***** Exercise input *****

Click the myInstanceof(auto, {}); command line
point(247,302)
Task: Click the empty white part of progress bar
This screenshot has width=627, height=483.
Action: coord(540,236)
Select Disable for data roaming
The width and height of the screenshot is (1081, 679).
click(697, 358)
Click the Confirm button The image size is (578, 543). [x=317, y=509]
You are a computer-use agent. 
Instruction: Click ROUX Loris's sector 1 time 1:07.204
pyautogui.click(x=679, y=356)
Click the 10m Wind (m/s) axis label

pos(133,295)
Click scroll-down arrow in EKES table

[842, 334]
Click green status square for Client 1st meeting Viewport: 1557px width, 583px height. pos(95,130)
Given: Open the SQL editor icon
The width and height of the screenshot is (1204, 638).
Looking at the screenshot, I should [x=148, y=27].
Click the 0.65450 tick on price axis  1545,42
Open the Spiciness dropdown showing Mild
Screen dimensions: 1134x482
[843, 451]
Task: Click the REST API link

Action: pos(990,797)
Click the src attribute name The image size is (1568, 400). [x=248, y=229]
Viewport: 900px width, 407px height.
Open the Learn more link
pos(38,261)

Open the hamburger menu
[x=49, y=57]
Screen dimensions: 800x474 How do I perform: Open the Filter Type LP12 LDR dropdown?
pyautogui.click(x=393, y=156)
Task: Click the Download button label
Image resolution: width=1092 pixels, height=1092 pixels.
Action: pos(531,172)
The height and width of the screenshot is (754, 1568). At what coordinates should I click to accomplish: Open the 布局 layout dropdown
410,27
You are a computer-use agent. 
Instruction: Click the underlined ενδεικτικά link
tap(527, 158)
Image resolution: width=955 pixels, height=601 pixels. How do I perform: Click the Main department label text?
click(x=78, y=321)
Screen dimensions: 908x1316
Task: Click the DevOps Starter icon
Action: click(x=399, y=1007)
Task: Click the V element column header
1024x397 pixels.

*****

| Work instructions |
Which lines of the records above contain the word "Viewport"? Report each one.

| Answer for the task |
Click green status square for Client 1st meeting Viewport: 1557px width, 583px height. pos(95,130)
Viewport: 900px width, 407px height.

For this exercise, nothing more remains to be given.